# Basics



## Seb_K

Hello guys. 

I need to know some basics before I go further. 

How do I say all these in Tagalog?

1. How are you?
2. I am fine
3. What are you doing?
4. Thank you
5. I am sorry
6. Good morning and good night

Thanks.


----------



## Cracker Jack

Seb_K said:
			
		

> Hello guys.
> 
> I need to know some basics before I go further.
> 
> How do I say all these in Tagalog?
> 
> 1. How are you?      - Kumusta ka?
> 2. I am fine             - Mabuti naman.
> 3. What are you doing? - Anong ginagawa mo?
> 4. Thank you           - Salamat.
> 5. I am sorry           - Sori/ Kinalulungkot ko.
> 6. Good morning and good night  - Magandang umaga at magandang gabi.
> 
> Thanks.


 
Magandang gabi can be good evening and good night.  But if we are about to leave a place, meeting or about to sleep, or end a phone call we usually say ''Good night.''


----------



## SofiaB

ka becomes po for fomal speech. kumusta ka = kumusta po?


----------



## Seb_K

In what situation do we use the formal way of speaking?


----------



## Seb_K

Are there any guidelines that I should follow when learning Tagalog or from where should I start cause I am doing self learning through this site. 

And how do we say numbers from one to ten in Tagalog? 

Thanks a lot for the help guys.


----------



## Cracker Jack

Formal communication is used when addressing an elder or superior.  If the person is older than you, use ''po.''  If you are more or less of the same age or the person superior in status is younger use ''ho.''

1 - isa 
2 - dalawa
3 - tatlo
4 - apat
5 - lima
6 - anim
7 - pito
8 - walo
9 - siyam
10 - sampu

Or else you can use the Spanish uno, dos, tres, cuatro, cinco, seis, siete, ocho, nueve, diez.


----------



## Seb_K

Cracker Jack, you mean you can also use Spanish (the ones that you have listed down) when you speak Tagalog as well?

Will remember the way to address people whom are more superior than me or those whom are at the same level.


----------



## Cracker Jack

It means people will understand you even if you use Spanish words for numbers.  It is widely used in naming prices when doing shopping.  Also Spanish numbers are used to express age.


----------



## Chriszinho85

Cracker Jack said:
			
		

> 5. I am sorry           - Sori/ Kinalulungkot ko.'


  People also say "pasensya na" in certain situations to express being sorry, right?


----------



## Chriszinho85

SofiaB said:
			
		

> ka becomes po for fomal speech. kumusta ka = kumusta po?

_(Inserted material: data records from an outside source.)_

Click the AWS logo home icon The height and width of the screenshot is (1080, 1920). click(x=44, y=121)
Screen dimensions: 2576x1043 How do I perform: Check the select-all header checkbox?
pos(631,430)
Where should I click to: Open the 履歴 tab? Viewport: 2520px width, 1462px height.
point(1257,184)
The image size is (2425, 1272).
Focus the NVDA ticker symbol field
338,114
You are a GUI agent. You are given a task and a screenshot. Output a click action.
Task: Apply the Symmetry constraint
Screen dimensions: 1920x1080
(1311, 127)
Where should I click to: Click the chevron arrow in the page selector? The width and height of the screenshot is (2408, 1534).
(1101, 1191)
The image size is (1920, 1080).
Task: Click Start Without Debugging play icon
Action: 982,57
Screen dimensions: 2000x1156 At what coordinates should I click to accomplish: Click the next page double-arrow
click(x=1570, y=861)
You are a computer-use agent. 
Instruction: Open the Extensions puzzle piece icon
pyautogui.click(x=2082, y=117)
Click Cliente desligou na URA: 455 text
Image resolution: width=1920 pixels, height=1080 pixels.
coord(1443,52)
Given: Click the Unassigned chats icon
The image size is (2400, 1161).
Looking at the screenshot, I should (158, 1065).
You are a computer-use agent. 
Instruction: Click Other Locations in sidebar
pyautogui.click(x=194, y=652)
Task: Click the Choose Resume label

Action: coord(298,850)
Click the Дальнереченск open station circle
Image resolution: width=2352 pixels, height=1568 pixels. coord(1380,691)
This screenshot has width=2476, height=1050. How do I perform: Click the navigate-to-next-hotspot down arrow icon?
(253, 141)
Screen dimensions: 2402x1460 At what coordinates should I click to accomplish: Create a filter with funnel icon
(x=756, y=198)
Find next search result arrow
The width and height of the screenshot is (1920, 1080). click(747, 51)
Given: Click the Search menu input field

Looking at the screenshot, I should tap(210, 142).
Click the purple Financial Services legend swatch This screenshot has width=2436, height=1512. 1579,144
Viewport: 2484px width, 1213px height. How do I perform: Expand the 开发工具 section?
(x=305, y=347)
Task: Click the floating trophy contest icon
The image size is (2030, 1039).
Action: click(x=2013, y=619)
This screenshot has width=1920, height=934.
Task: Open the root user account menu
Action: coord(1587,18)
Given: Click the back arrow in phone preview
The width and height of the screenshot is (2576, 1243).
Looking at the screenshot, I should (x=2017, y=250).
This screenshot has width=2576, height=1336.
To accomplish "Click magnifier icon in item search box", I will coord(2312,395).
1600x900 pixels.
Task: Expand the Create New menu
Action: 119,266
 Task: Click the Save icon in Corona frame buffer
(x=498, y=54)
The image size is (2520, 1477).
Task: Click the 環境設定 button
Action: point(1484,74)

 This is somewhat incorrect. "Ka" changes into "kayo" in formal speech. "Kayo," the plural "you," is used when speaking to one person to express respect. So, "kumusta ka" = "kumusta po kayo." However, the sentence is still correct the way you wrote it with "kayo" left out.


----------



## Seb_K

Can you guys help clear up something ...

What is the difference between a plural and singular "you" because both are also called "kayo" ... And when exactly do we use the singular and informal "you" as in "ikaw/ka" besides conversing with the people whom are within us/same level ...

Thanks.


----------



## Lancel0t

technically, kaw/ka - is singular and kayo- is you in plural form. However if you are talking to someone in which you need to express humility and respect we use the plural form. 

ex. If you are talking to your father or mother. It is right to say:
"kamusta ka po", but it if you use "kamusta po kayo" it expresses a higher degree of respect compared to the latter one. I hope I was able to help you even a little bit.


----------



## Seb_K

Lancelot, thank you for clearing it up for me. I got it now. 

As for friends it's alright if we use "kamusta ka po" since we are at the same level unless they are our seniors.


----------



## Cracker Jack

Seb_K said:
			
		

> Lancelot, thank you for clearing it up for me. I got it now.
> 
> As for friends it's alright if we use "kamusta ka po" since we are at the same level unless they are our seniors.


 
When you are talking to a colleague or someone of the same level, do not address him as po.  It would suffice to say ''Kamusta ka?'' or ''Kamusta ka na?''  You can even say ''Musta?'' and you will be understood.

If you address your friends using ''po'' you may sound too polite, corny or ridiculous.  However, if you are a foreigner, they will understand you.


----------



## Seb_K

Thanks Cracker Jack. 



Is "kamusta" the same as "kumusta" ...? Or it does not matter?


----------



## Cracker Jack

You are welcome Seb K.  They are synonymnous.  It depends on the speaker.  Usually folks from the Visayas region say ''kamusta''  while those from Luzon ''kumusta.''  However, a growing number of those from Luzon also use ''kamusta.''  It doesn' t really matter.


----------



## panjabigator

How to the muslims in the south speak?


----------



## Seb_K

Alrighty Cracker Jack. I thought there may be differences between kamusta and kumusta. 

Thanks again.


----------



## Chriszinho85

panjabigator said:
			
		

> How to the muslims in the south speak?


 Hey panjabigator. I saw a similar question you posted in another thread and answered it. So take a look there. 

Chris


----------